:: What is needed ::
Set out exactly every line of the entries below, starting at the line that holds "Given: Click the Q1 '23 bar's Tether segment" and stopping after the line that holds "Click the End".

Stored records
☆ ☆ ☆ ☆ ☆

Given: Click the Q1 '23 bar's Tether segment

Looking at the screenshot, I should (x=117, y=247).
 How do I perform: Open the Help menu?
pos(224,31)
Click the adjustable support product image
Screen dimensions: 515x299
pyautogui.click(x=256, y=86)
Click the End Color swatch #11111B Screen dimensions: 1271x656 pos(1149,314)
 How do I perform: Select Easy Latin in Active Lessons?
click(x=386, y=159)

☆ ☆ ☆ ☆ ☆

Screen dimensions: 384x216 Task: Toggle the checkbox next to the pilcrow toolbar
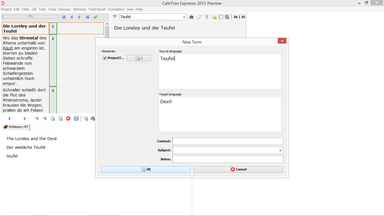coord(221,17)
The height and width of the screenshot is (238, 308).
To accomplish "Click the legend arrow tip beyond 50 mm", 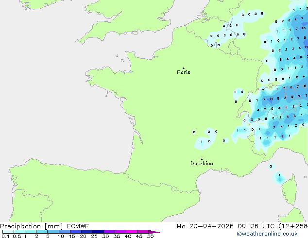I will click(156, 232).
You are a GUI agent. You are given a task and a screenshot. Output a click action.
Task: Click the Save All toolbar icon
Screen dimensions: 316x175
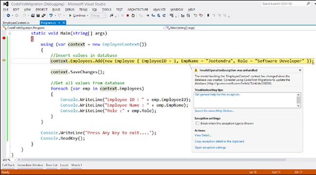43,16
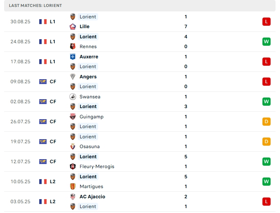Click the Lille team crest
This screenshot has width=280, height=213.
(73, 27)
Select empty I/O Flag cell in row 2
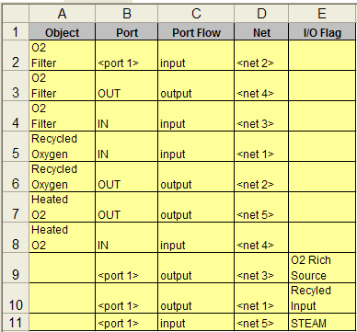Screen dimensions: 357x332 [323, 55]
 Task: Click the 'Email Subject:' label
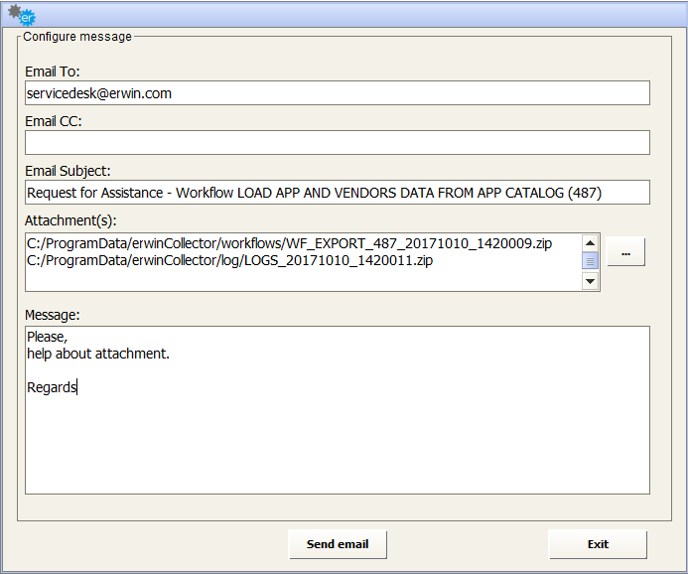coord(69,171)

☆ ☆ ☆ ☆ ☆

:: Worked solution ::
Given: Click the Q1 '23 bar's Tether segment

Looking at the screenshot, I should (x=117, y=247).
 How do I perform: Open the Help menu?
pos(224,31)
Click the adjustable support product image
Screen dimensions: 515x299
pyautogui.click(x=256, y=86)
Click the End Color swatch #11111B Screen dimensions: 1271x656 pos(1149,314)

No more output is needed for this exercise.